§ YOUR GOAL:
Reproduce each of the following lines precisely as it appears, with no changes.

[Element and text position data]
--- --- ---

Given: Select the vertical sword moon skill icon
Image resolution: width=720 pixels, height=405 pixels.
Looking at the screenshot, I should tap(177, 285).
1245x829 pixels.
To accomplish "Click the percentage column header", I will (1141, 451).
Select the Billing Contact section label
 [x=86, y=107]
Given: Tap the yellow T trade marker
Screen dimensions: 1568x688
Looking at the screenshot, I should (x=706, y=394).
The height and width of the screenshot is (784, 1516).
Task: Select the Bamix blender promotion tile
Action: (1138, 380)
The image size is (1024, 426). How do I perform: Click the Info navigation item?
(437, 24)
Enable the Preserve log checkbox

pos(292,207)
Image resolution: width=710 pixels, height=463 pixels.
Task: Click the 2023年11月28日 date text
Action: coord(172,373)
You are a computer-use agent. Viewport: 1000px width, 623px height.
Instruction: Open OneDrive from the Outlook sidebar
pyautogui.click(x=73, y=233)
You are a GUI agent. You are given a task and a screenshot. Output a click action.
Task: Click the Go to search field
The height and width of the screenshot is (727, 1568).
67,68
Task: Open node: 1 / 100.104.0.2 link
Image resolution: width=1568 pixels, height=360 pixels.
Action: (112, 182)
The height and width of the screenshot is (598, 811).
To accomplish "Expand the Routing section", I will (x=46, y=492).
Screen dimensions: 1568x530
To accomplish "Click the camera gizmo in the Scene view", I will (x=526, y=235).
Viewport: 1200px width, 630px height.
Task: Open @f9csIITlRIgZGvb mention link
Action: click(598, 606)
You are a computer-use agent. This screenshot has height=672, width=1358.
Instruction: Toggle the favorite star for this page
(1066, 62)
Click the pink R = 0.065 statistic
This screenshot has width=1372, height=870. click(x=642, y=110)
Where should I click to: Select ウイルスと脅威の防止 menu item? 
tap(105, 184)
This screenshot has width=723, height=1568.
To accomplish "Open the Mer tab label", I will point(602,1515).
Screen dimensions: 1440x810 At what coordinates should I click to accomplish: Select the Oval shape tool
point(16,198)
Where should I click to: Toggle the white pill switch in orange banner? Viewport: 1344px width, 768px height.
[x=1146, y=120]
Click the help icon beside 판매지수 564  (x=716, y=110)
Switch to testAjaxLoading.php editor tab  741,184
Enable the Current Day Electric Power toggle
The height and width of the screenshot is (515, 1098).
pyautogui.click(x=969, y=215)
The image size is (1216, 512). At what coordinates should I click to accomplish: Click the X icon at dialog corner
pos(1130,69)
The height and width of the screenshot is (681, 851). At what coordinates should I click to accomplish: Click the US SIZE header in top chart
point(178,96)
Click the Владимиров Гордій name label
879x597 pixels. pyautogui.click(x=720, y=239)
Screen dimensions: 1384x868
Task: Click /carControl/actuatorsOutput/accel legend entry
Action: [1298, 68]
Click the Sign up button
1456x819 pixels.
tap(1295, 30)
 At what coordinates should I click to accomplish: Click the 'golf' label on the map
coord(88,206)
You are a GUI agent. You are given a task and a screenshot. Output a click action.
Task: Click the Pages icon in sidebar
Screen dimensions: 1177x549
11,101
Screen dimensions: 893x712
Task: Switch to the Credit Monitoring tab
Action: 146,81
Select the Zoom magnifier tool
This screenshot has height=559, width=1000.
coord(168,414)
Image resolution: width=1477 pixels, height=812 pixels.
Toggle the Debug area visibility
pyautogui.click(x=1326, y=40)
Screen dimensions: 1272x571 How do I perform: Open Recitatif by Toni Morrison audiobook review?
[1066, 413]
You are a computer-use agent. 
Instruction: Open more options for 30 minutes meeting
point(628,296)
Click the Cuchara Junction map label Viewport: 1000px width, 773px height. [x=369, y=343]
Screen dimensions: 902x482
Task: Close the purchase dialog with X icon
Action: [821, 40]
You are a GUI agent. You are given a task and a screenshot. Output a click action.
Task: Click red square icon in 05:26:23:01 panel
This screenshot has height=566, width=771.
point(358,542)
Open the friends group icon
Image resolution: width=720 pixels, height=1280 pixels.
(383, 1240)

--- --- ---

§ COMPLETE OUTPUT:
Given: Select the vertical sword moon skill icon
Image resolution: width=720 pixels, height=405 pixels.
Looking at the screenshot, I should tap(177, 285).
1245x829 pixels.
To accomplish "Click the percentage column header", I will (1141, 451).
Select the Billing Contact section label
 [x=86, y=107]
Given: Tap the yellow T trade marker
Screen dimensions: 1568x688
Looking at the screenshot, I should (x=706, y=394).
The height and width of the screenshot is (784, 1516).
Task: Select the Bamix blender promotion tile
Action: (1138, 380)
The image size is (1024, 426). How do I perform: Click the Info navigation item?
(437, 24)
Enable the Preserve log checkbox

pos(292,207)
Image resolution: width=710 pixels, height=463 pixels.
Task: Click the 2023年11月28日 date text
Action: coord(172,373)
You are a computer-use agent. Viewport: 1000px width, 623px height.
Instruction: Open OneDrive from the Outlook sidebar
pyautogui.click(x=73, y=233)
You are a GUI agent. You are given a task and a screenshot. Output a click action.
Task: Click the Go to search field
The height and width of the screenshot is (727, 1568).
67,68
Task: Open node: 1 / 100.104.0.2 link
Image resolution: width=1568 pixels, height=360 pixels.
Action: (112, 182)
The height and width of the screenshot is (598, 811).
To accomplish "Expand the Routing section", I will (x=46, y=492).
Screen dimensions: 1568x530
To accomplish "Click the camera gizmo in the Scene view", I will (x=526, y=235).
Viewport: 1200px width, 630px height.
Task: Open @f9csIITlRIgZGvb mention link
Action: click(598, 606)
You are a computer-use agent. This screenshot has height=672, width=1358.
Instruction: Toggle the favorite star for this page
(1066, 62)
Click the pink R = 0.065 statistic
This screenshot has width=1372, height=870. click(x=642, y=110)
Where should I click to: Select ウイルスと脅威の防止 menu item? 
tap(105, 184)
This screenshot has width=723, height=1568.
To accomplish "Open the Mer tab label", I will point(602,1515).
Screen dimensions: 1440x810 At what coordinates should I click to accomplish: Select the Oval shape tool
point(16,198)
Where should I click to: Toggle the white pill switch in orange banner? Viewport: 1344px width, 768px height.
[x=1146, y=120]
Click the help icon beside 판매지수 564  (x=716, y=110)
Switch to testAjaxLoading.php editor tab  741,184
Enable the Current Day Electric Power toggle
The height and width of the screenshot is (515, 1098).
pyautogui.click(x=969, y=215)
The image size is (1216, 512). At what coordinates should I click to accomplish: Click the X icon at dialog corner
pos(1130,69)
The height and width of the screenshot is (681, 851). At what coordinates should I click to accomplish: Click the US SIZE header in top chart
point(178,96)
Click the Владимиров Гордій name label
879x597 pixels. pyautogui.click(x=720, y=239)
Screen dimensions: 1384x868
Task: Click /carControl/actuatorsOutput/accel legend entry
Action: [1298, 68]
Click the Sign up button
1456x819 pixels.
tap(1295, 30)
 At what coordinates should I click to accomplish: Click the 'golf' label on the map
coord(88,206)
You are a GUI agent. You are given a task and a screenshot. Output a click action.
Task: Click the Pages icon in sidebar
Screen dimensions: 1177x549
11,101
Screen dimensions: 893x712
Task: Switch to the Credit Monitoring tab
Action: 146,81
Select the Zoom magnifier tool
This screenshot has height=559, width=1000.
coord(168,414)
Image resolution: width=1477 pixels, height=812 pixels.
Toggle the Debug area visibility
pyautogui.click(x=1326, y=40)
Screen dimensions: 1272x571 How do I perform: Open Recitatif by Toni Morrison audiobook review?
[1066, 413]
You are a computer-use agent. 
Instruction: Open more options for 30 minutes meeting
point(628,296)
Click the Cuchara Junction map label Viewport: 1000px width, 773px height. [x=369, y=343]
Screen dimensions: 902x482
Task: Close the purchase dialog with X icon
Action: [821, 40]
You are a GUI agent. You are given a task and a screenshot. Output a click action.
Task: Click red square icon in 05:26:23:01 panel
This screenshot has height=566, width=771.
point(358,542)
Open the friends group icon
Image resolution: width=720 pixels, height=1280 pixels.
(383, 1240)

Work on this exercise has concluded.